São Paulo registrou o maior crescimento absoluto, com 11.181 novos cadastros, passando de 10.991 para 22.172 eleitores trans. Proporcionalmente, o maior avanço ocorreu no Amapá, onde os registros cresceram 257%, de 305 para 1.089.

Na base completa de 2026, que inclui o Distrito Federal e o eleitorado no exterior, o TSE contabiliza 92.760 eleitores trans. São Paulo concentra 22.172 registros, o equivalente a 23,9% do total nacional. Minas Gerais (8.157) e Rio de Janeiro (7.465) aparecem na sequência.

A cobertura biométrica desse grupo também aumentou, passando de 82% para 93,7% entre as duas bases. Também cresceram os registros de pessoas com nome social e de pessoas com deficiência.

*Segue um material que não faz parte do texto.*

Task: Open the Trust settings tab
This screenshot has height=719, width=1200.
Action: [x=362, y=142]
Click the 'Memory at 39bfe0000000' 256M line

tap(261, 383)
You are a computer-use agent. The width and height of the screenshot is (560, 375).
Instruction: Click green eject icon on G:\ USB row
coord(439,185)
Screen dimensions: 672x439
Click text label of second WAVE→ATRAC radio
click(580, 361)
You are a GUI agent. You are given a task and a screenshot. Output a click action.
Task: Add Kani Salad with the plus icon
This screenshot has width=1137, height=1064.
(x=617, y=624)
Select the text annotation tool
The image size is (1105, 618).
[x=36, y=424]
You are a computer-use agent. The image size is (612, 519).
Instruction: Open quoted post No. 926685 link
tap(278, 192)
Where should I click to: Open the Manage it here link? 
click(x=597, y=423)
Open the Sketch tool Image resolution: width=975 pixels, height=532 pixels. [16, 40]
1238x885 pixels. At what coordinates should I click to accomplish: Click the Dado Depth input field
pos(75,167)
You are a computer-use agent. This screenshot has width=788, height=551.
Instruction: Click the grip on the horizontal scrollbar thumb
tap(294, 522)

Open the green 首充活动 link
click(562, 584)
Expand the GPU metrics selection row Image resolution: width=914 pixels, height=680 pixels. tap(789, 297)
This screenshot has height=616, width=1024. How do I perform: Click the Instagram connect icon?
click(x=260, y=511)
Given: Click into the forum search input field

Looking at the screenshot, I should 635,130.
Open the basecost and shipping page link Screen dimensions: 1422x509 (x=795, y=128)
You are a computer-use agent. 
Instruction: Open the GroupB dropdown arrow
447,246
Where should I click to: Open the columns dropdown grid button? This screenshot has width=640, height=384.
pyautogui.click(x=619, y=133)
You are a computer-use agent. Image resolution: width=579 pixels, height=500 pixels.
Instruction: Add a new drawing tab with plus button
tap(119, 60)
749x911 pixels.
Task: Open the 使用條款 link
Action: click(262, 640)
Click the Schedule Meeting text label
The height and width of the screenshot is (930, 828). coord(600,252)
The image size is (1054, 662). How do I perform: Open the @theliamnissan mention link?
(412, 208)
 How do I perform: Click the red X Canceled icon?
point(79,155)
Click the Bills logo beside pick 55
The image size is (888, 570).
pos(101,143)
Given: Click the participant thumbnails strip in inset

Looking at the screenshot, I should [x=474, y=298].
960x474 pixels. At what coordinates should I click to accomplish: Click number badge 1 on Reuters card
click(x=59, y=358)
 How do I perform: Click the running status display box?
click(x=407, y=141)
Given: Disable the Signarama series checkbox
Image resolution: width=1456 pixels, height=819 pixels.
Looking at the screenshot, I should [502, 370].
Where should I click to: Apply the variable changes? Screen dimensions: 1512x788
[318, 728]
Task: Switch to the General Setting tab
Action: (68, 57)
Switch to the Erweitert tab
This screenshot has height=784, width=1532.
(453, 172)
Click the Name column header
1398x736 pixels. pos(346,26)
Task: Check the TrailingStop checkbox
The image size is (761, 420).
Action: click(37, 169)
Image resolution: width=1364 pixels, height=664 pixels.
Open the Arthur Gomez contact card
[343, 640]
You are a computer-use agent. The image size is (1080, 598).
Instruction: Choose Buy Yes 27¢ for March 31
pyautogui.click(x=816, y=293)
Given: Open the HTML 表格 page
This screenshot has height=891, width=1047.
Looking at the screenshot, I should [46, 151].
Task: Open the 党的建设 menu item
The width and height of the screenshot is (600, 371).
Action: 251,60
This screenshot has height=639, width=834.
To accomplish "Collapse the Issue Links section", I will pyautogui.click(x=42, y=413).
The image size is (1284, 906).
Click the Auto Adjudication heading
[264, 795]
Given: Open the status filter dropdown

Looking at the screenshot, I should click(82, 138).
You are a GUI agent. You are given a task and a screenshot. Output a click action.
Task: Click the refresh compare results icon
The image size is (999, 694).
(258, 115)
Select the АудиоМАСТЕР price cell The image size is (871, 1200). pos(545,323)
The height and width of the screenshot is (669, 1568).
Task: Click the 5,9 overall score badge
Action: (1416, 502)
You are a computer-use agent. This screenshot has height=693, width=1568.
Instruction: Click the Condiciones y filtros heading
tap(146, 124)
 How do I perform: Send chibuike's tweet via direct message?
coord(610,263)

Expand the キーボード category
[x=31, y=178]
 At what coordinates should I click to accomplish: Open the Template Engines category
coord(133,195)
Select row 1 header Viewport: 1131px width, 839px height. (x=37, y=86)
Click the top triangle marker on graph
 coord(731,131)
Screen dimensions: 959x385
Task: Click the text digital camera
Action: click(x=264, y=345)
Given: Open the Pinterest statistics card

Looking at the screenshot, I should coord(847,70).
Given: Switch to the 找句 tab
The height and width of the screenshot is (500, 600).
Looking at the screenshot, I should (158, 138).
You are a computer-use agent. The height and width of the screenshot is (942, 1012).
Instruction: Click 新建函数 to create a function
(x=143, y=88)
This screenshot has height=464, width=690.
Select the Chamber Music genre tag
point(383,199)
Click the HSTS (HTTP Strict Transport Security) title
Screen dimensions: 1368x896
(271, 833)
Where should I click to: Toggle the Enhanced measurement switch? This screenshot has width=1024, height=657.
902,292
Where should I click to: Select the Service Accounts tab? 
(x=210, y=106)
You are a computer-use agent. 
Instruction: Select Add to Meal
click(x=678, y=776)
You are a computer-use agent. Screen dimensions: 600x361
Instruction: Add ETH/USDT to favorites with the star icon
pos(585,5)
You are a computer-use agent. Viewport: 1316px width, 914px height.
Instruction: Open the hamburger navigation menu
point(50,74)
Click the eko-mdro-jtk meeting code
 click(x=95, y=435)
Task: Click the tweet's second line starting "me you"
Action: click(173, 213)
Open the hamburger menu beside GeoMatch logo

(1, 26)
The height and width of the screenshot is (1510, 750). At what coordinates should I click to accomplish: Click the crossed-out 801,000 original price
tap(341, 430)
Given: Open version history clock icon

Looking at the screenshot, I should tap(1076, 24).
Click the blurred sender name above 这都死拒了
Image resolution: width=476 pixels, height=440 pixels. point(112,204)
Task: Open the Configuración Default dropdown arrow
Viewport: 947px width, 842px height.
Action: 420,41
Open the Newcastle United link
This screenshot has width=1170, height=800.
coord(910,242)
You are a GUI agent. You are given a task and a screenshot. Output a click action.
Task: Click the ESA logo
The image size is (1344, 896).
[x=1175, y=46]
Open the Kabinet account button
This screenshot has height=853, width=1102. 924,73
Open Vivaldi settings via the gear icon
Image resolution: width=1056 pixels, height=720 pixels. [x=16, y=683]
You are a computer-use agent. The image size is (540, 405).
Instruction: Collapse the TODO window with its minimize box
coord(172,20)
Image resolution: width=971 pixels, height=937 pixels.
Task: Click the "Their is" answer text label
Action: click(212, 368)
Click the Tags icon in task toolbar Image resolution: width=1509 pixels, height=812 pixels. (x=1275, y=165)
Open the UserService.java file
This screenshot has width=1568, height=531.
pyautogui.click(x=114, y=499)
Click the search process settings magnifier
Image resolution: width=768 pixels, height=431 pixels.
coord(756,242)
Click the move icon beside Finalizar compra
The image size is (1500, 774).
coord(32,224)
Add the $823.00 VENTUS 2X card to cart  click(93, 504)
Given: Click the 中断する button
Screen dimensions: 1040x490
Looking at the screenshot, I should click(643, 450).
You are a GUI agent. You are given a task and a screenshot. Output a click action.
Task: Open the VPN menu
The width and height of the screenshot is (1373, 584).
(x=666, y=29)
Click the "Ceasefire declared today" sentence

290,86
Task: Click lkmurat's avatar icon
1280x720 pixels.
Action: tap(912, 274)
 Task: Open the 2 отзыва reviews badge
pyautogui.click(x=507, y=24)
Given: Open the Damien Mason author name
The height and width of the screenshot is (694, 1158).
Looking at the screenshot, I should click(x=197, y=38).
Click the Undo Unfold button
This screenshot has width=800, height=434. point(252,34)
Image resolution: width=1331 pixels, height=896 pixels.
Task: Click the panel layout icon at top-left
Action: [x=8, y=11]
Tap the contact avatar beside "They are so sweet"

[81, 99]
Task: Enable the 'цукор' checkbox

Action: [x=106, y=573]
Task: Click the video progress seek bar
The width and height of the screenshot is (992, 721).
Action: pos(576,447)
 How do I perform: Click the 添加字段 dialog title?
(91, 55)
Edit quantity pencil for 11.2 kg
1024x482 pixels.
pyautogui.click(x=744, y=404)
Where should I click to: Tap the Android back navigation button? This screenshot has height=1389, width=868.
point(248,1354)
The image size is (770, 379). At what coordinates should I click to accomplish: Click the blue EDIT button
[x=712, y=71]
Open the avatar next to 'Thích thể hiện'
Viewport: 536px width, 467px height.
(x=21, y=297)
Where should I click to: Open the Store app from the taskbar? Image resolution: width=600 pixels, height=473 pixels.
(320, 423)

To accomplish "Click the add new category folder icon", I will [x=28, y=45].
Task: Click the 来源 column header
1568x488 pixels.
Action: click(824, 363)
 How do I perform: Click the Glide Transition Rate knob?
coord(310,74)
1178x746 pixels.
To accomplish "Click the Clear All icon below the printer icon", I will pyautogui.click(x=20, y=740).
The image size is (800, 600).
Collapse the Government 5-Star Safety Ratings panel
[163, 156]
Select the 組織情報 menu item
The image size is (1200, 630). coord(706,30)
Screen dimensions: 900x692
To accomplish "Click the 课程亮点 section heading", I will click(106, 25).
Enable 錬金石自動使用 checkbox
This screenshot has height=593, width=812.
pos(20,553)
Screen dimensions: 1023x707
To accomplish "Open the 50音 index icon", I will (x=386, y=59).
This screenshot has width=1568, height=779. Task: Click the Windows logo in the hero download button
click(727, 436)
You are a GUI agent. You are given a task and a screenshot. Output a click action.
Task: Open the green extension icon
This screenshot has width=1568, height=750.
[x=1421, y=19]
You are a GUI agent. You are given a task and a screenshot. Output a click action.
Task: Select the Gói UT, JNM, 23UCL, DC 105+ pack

Ampliação do cadastro ajuda a explicar crescimento

A principal mudança entre os dados de 2024 e de 2026 foi o aumento do preenchimento da identidade de gênero no cadastro eleitoral. Nos 26 estados comparáveis, a parcela do eleitorado com alguma informação nesse campo — incluindo cisgênero, transgênero e “prefere não informar” — passou de 10,2% para 20,6%.

Em números absolutos, isso representa um salto de cerca de 15,9 milhões para 32 milhões de eleitores com identidade de gênero informada. No mesmo período, os registros sem essa informação caíram de 140 milhões para 123,6 milhões.

Entre os eleitores que informaram a identidade de gênero, a participação das pessoas registradas como transgênero permaneceu praticamente estável, passando de 0,297% para 0,279%.

Isso indica que parte importante do crescimento observado está ligada à atualização do cadastro eleitoral.

A comparação considera apenas os estados presentes nas duas bases do TSE. Os dados para 2024 não incluem o Distrito Federal nem o eleitorado no exterior, que aparecem apenas na base de 2026.